That is widely deployed enough.
I think you are not informed about how widely IPv6 has been deployed for
the purposes of banging on our specs. I am not talking about revenue
streams.
Our views simply are divergent on many many issues. That is why we have
a working group and why we have discussion. It is not up to YOU or I
but the IETF what the final answers are and I welcome the challenge and
battle to defeat most of your ideas in public, that I feel are
completely not valid or the IETF's concern regarding what products do or
don't do. I choose logic and tehnical depth for this battle :--) Not
emotion and what we call in U.S. Legal Court Proceedings as here-say.
Mercy does not exists in my character for such battle of technology for
such an important matter :--)
I would suggest the root of our disagreements time after time for me is
your "assumptions". You have just become a focus in my technical life
congratulations, as a major problem for IPv6, not a helpful partner.
Respectfully,
/jim
> -----Original Message-----
> From: Pekka Savola [mailto:pekkas@netcore.fi]

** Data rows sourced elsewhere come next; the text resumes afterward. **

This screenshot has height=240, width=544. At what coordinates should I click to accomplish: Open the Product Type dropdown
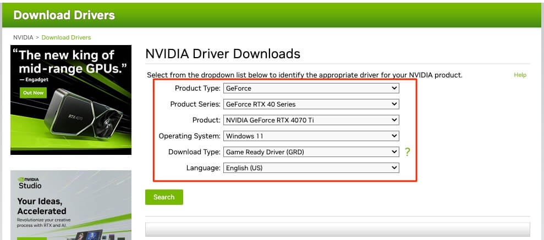[x=311, y=88]
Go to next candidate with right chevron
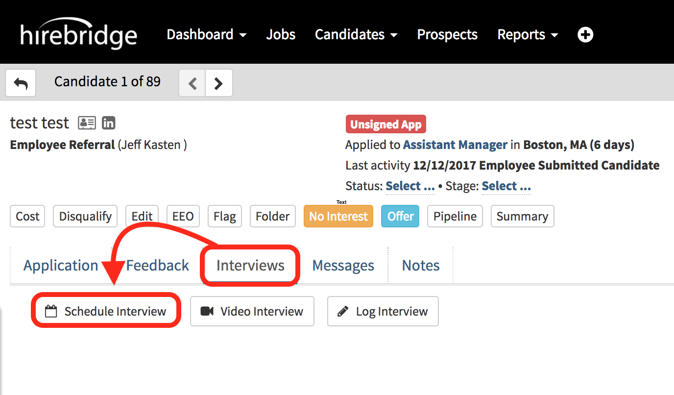Image resolution: width=674 pixels, height=395 pixels. 218,83

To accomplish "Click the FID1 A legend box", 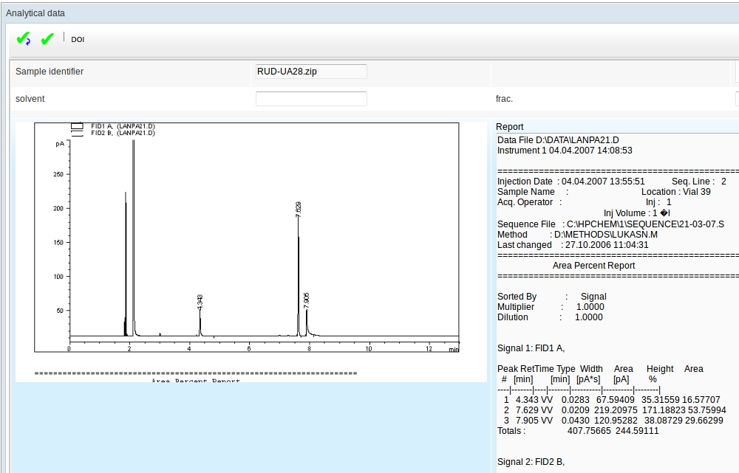I will coord(77,127).
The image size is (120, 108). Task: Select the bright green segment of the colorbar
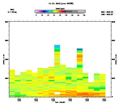(x=52, y=11)
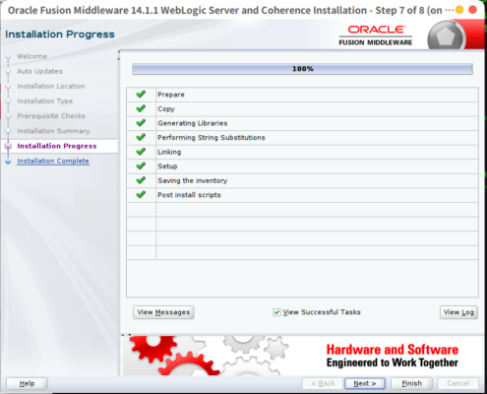The width and height of the screenshot is (487, 394).
Task: Select the Installation Summary step in the sidebar
Action: (x=53, y=131)
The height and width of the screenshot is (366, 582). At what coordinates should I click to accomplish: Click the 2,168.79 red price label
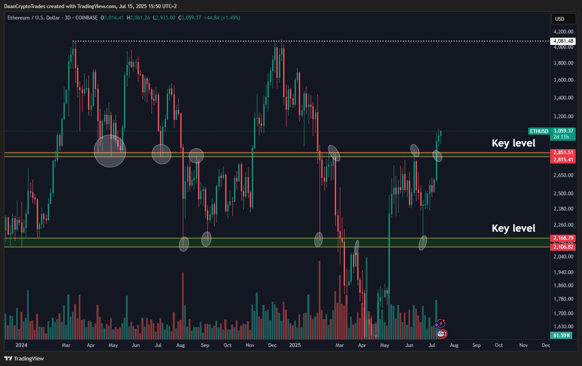pos(563,238)
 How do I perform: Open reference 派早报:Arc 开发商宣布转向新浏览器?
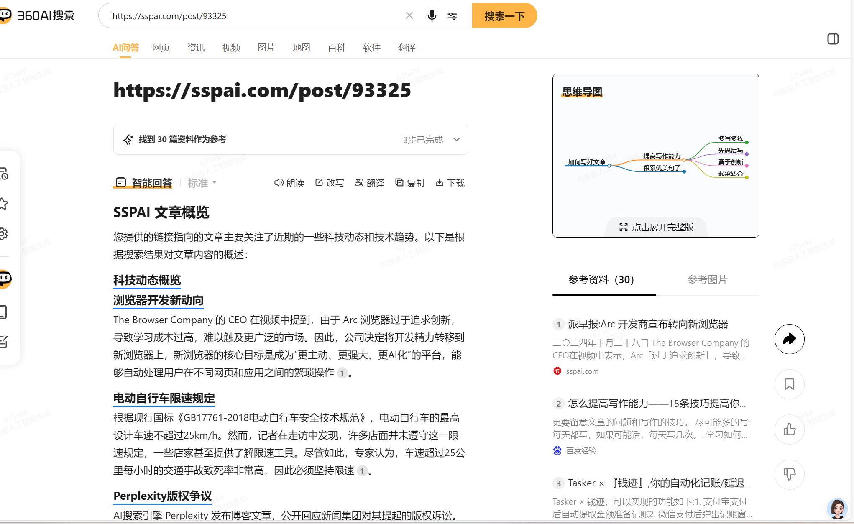(x=648, y=324)
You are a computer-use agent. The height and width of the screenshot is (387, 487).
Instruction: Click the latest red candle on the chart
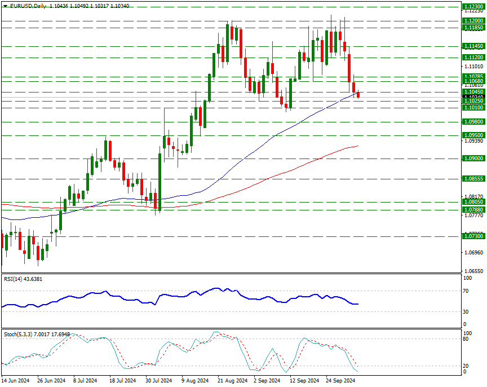(358, 95)
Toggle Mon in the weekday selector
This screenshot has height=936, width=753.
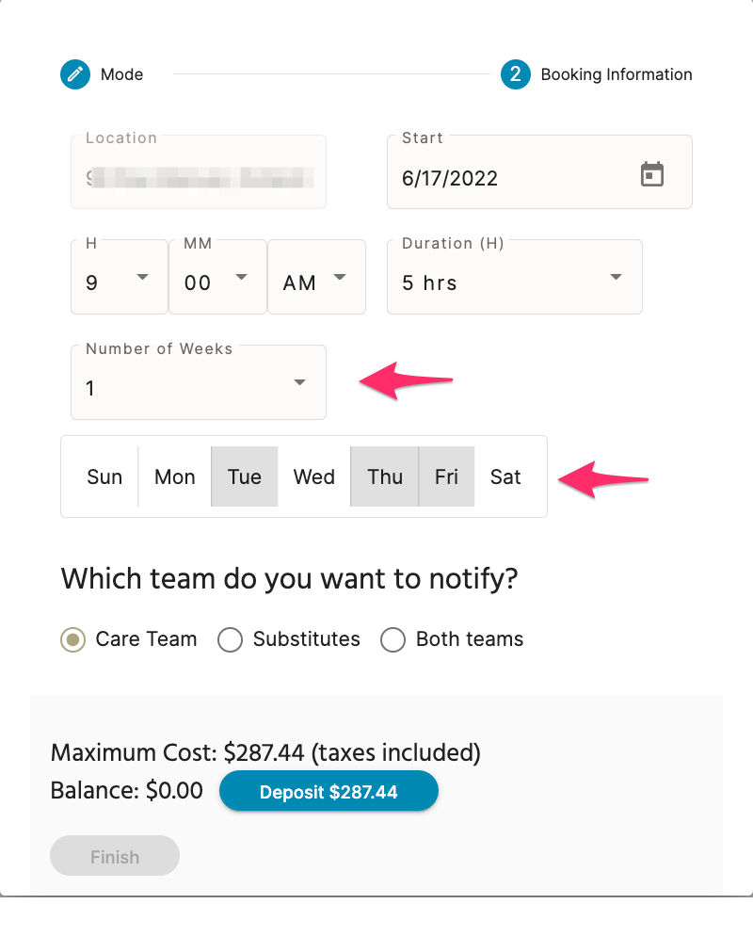coord(175,476)
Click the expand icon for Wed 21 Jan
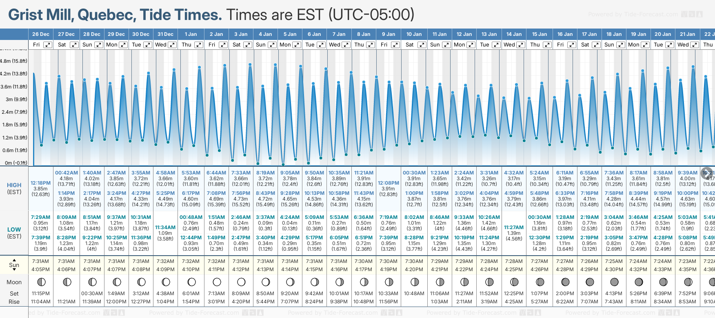Screen dimensions: 715x318 pyautogui.click(x=695, y=45)
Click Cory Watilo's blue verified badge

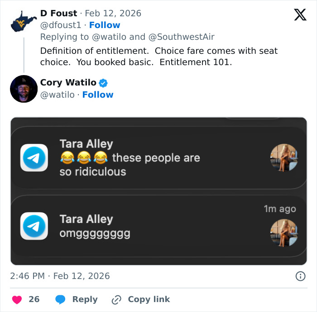[x=103, y=83]
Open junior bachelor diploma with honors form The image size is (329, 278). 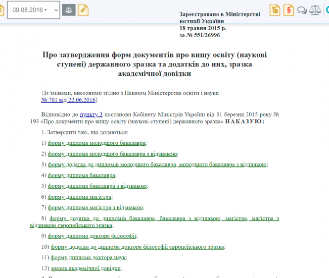pos(112,154)
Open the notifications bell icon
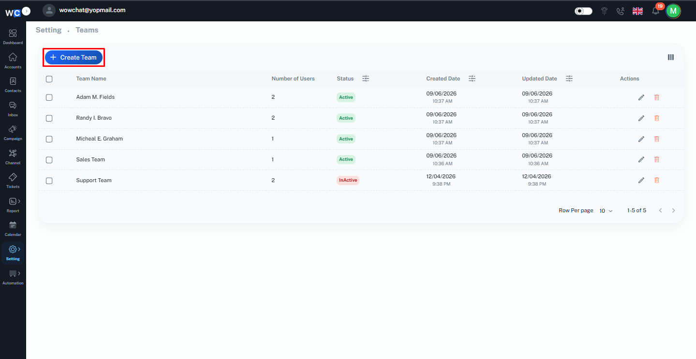Screen dimensions: 696x359 click(656, 11)
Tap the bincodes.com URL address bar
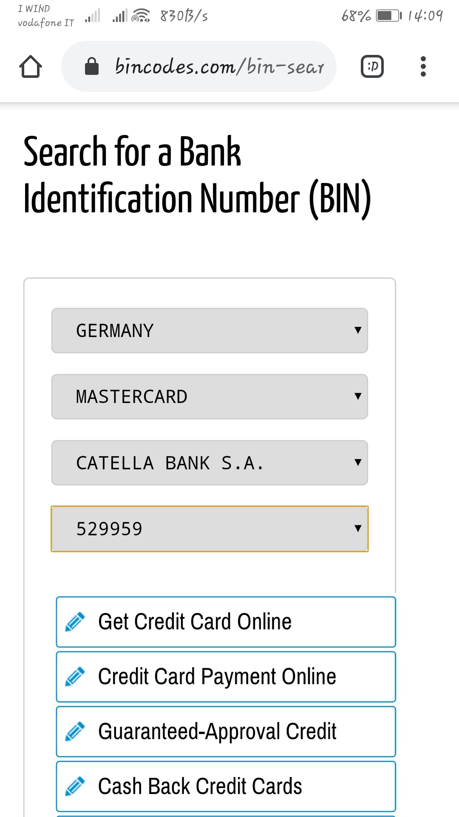Screen dimensions: 459x817 click(219, 66)
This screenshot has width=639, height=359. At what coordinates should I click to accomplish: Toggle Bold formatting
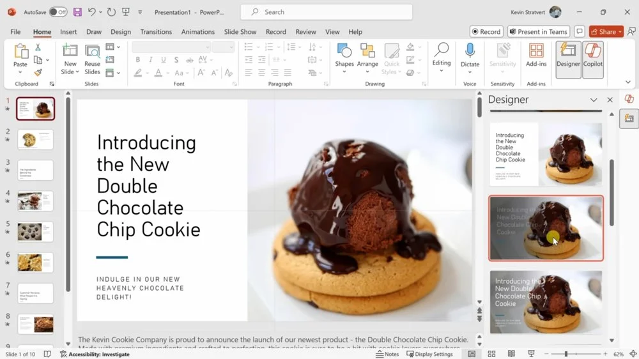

> Sent: Tuesday, November 04, 2003 3:58 AM
> To: Bound, Jim
> Cc: v6ops@ops.ietf.org
> Subject: RE: Implementation vs. the Standard
>
>
> On Sat, 1 Nov 2003, Bound, Jim wrote:
> > Not at all. I am saying any standard that is implemented can be
> > broken by bad implementation or bad operational management.
> The trade
> > off as to what the standard does to help alleiviate
> potential problems
> > is a fine line. For example, it is not the IETF's business
> to state
> > if an implementation has IPv4 or IPv6 on or not on by default.
>
> Totally agree here. But I'm not sure what you consider to be bad
> implementation (failure to implement additional safeguards, not
> mentioned in the spec?) or bad operational management
> (enabling IPv6 on
> nodes before the network supports IPv6, or enabling IPv6 by
> default in
> general, ....)?
>
> If we agree that we should work towards being able ensure
> that vendors and users would feel safe(r) to turn on IPv6 by
> default (of course, we still wouldn't mandate anything about
> it in a standard!), we get to these problems we've been
> discussing here .. and then, it seems to me, they should be
> addressed somewhere, somehow.
>
> But if folks disagree that turning v6 on by default is not a
> useful goal, or that v6 should only be enabled on nodes which
> do in fact have full IPv6 connectivity as well, we might end
> up with a different kind of conclusion.
>
> > ND is widely deployed and also highly tested with 3 separate test
> > suites to verify interoperability, in addition to running in many
> > networks I am aware of intimately. None of the issues in the
> > afforementioned specs about v6onbydefault or onlink issues
> have ever
> > occurred I am aware of except in an analysis lab and that is good.
>
> That may be because when v6 is turned on, you also typically
> enable the v6 connectivity, and because v6 is used by pretty
> knowledgeable folks. I'm not sure if they've even tested
> these transitionary phases.
>
> > That does not mean those are
> > not important to document. But, we have new specs to get
> out the door
> > like the scenarios and those documents require a lot of
> discussion to
> > complete. That should be the WG priority from your view as
> Co-Chair
> > that is all I am saying. And I am not saying we should not document
> > potential problems in current specs. It's a matter of priority.
>
> The scenarios/solutions are our priority item. We're just
> working on them in parallel. Of course, a good question is
> how much we can do things in parallel so that the work on our
> priority items does not slow down. But it seems to me that
> the work was not much faster years ago when we only had these
> scenarios and analysis..
>
> > But, if most of us only worked on the
> IETF work
> > and did not deliver in our others job functions we would be fired.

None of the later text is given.